Provided material –
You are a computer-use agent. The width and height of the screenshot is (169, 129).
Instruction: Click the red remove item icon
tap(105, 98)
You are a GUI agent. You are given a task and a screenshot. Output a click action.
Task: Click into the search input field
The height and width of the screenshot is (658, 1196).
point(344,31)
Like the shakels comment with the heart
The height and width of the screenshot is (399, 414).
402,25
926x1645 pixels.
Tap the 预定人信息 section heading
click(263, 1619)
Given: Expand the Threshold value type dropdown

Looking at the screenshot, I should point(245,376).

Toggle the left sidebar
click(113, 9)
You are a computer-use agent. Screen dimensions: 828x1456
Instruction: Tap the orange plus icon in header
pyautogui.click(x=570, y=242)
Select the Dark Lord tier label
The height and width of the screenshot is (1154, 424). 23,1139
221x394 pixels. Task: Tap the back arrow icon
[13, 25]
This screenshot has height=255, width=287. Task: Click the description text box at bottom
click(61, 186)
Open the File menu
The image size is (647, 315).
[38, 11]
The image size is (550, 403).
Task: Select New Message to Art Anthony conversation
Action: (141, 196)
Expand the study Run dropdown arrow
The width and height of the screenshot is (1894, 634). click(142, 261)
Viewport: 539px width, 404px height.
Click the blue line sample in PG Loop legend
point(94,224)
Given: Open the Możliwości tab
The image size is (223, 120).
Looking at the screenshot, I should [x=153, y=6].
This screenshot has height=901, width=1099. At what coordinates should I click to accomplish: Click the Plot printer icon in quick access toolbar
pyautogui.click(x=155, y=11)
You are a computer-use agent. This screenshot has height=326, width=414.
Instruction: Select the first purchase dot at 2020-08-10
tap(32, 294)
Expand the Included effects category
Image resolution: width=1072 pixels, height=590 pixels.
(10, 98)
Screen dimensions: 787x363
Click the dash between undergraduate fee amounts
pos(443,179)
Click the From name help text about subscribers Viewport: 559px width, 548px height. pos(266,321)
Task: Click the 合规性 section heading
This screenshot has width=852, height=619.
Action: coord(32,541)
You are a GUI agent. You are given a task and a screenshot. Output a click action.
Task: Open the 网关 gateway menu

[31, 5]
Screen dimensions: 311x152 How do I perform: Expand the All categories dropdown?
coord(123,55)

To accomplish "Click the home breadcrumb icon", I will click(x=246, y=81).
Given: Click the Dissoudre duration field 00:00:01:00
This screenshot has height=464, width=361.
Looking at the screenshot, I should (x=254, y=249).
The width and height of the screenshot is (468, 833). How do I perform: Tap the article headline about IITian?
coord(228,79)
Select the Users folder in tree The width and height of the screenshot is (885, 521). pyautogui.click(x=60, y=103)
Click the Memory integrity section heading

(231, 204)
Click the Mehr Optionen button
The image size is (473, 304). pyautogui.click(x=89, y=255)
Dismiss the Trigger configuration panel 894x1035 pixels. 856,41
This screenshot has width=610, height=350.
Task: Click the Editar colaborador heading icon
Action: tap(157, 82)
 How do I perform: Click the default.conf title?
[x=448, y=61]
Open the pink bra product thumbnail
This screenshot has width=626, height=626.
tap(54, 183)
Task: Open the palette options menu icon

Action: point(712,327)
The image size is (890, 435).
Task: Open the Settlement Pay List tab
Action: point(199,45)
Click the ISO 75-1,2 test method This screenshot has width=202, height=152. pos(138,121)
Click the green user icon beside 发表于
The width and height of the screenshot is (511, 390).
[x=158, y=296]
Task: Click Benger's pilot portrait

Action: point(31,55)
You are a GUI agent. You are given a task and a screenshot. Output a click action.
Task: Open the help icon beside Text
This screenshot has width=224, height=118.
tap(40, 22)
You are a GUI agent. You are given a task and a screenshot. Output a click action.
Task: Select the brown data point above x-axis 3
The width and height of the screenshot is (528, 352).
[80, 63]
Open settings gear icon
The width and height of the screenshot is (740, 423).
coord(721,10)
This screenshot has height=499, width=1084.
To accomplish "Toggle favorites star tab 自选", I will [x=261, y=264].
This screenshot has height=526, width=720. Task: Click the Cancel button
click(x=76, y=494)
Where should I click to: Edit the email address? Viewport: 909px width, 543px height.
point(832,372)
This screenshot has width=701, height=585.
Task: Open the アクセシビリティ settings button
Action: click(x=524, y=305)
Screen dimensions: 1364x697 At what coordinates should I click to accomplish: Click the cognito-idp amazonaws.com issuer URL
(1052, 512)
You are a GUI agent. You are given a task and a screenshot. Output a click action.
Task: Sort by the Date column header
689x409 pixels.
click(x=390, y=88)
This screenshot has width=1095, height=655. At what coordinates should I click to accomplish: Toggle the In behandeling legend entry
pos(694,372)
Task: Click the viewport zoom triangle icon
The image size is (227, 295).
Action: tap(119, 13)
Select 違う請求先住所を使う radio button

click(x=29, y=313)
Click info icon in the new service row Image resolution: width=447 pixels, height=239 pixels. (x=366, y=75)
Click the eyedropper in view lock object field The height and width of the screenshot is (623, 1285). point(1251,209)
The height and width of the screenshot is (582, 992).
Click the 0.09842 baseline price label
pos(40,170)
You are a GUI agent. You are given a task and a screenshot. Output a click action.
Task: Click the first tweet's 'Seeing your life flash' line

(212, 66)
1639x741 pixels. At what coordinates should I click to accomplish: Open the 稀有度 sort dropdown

Aim of the task – Character for character, output the whole material above.

Result of the exercise –
You are a computer-use agent. The width and height of the screenshot is (169, 129).
Instruction: Click the red remove item icon
tap(105, 98)
You are a GUI agent. You are given a task and a screenshot. Output a click action.
Task: Click into the search input field
The height and width of the screenshot is (658, 1196).
point(344,31)
Like the shakels comment with the heart
The height and width of the screenshot is (399, 414).
402,25
926x1645 pixels.
Tap the 预定人信息 section heading
click(263, 1619)
Given: Expand the Threshold value type dropdown

Looking at the screenshot, I should point(245,376).

Toggle the left sidebar
click(113, 9)
You are a computer-use agent. Screen dimensions: 828x1456
Instruction: Tap the orange plus icon in header
pyautogui.click(x=570, y=242)
Select the Dark Lord tier label
The height and width of the screenshot is (1154, 424). 23,1139
221x394 pixels. Task: Tap the back arrow icon
[13, 25]
This screenshot has height=255, width=287. Task: Click the description text box at bottom
click(61, 186)
Open the File menu
The image size is (647, 315).
[38, 11]
The image size is (550, 403).
Task: Select New Message to Art Anthony conversation
Action: (141, 196)
Expand the study Run dropdown arrow
The width and height of the screenshot is (1894, 634). click(142, 261)
Viewport: 539px width, 404px height.
Click the blue line sample in PG Loop legend
point(94,224)
Given: Open the Możliwości tab
The image size is (223, 120).
Looking at the screenshot, I should [x=153, y=6].
This screenshot has height=901, width=1099. At what coordinates should I click to accomplish: Click the Plot printer icon in quick access toolbar
pyautogui.click(x=155, y=11)
You are a computer-use agent. This screenshot has height=326, width=414.
Instruction: Select the first purchase dot at 2020-08-10
tap(32, 294)
Expand the Included effects category
Image resolution: width=1072 pixels, height=590 pixels.
(10, 98)
Screen dimensions: 787x363
Click the dash between undergraduate fee amounts
pos(443,179)
Click the From name help text about subscribers Viewport: 559px width, 548px height. pos(266,321)
Task: Click the 合规性 section heading
This screenshot has width=852, height=619.
Action: coord(32,541)
You are a GUI agent. You are given a task and a screenshot. Output a click action.
Task: Open the 网关 gateway menu

[31, 5]
Screen dimensions: 311x152 How do I perform: Expand the All categories dropdown?
coord(123,55)

To accomplish "Click the home breadcrumb icon", I will click(x=246, y=81).
Given: Click the Dissoudre duration field 00:00:01:00
This screenshot has height=464, width=361.
Looking at the screenshot, I should (x=254, y=249).
The width and height of the screenshot is (468, 833). How do I perform: Tap the article headline about IITian?
coord(228,79)
Select the Users folder in tree The width and height of the screenshot is (885, 521). pyautogui.click(x=60, y=103)
Click the Memory integrity section heading

(231, 204)
Click the Mehr Optionen button
The image size is (473, 304). pyautogui.click(x=89, y=255)
Dismiss the Trigger configuration panel 894x1035 pixels. 856,41
This screenshot has width=610, height=350.
Task: Click the Editar colaborador heading icon
Action: tap(157, 82)
 How do I perform: Click the default.conf title?
[x=448, y=61]
Open the pink bra product thumbnail
This screenshot has width=626, height=626.
tap(54, 183)
Task: Open the palette options menu icon

Action: point(712,327)
The image size is (890, 435).
Task: Open the Settlement Pay List tab
Action: point(199,45)
Click the ISO 75-1,2 test method This screenshot has width=202, height=152. pos(138,121)
Click the green user icon beside 发表于
The width and height of the screenshot is (511, 390).
[x=158, y=296]
Task: Click Benger's pilot portrait

Action: point(31,55)
You are a GUI agent. You are given a task and a screenshot. Output a click action.
Task: Open the help icon beside Text
This screenshot has width=224, height=118.
tap(40, 22)
You are a GUI agent. You are given a task and a screenshot. Output a click action.
Task: Select the brown data point above x-axis 3
The width and height of the screenshot is (528, 352).
[80, 63]
Open settings gear icon
The width and height of the screenshot is (740, 423).
coord(721,10)
This screenshot has height=499, width=1084.
To accomplish "Toggle favorites star tab 自选", I will [x=261, y=264].
This screenshot has height=526, width=720. Task: Click the Cancel button
click(x=76, y=494)
Where should I click to: Edit the email address? Viewport: 909px width, 543px height.
point(832,372)
This screenshot has width=701, height=585.
Task: Open the アクセシビリティ settings button
Action: click(x=524, y=305)
Screen dimensions: 1364x697 At what coordinates should I click to accomplish: Click the cognito-idp amazonaws.com issuer URL
(1052, 512)
You are a GUI agent. You are given a task and a screenshot. Output a click action.
Task: Sort by the Date column header
689x409 pixels.
click(x=390, y=88)
This screenshot has width=1095, height=655. At what coordinates should I click to accomplish: Toggle the In behandeling legend entry
pos(694,372)
Task: Click the viewport zoom triangle icon
The image size is (227, 295).
Action: tap(119, 13)
Select 違う請求先住所を使う radio button

click(x=29, y=313)
Click info icon in the new service row Image resolution: width=447 pixels, height=239 pixels. (x=366, y=75)
Click the eyedropper in view lock object field The height and width of the screenshot is (623, 1285). point(1251,209)
The height and width of the screenshot is (582, 992).
Click the 0.09842 baseline price label
pos(40,170)
You are a GUI agent. You are given a task and a screenshot. Output a click action.
Task: Click the first tweet's 'Seeing your life flash' line

(212, 66)
1639x741 pixels. At what coordinates should I click to accomplish: Open the 稀有度 sort dropdown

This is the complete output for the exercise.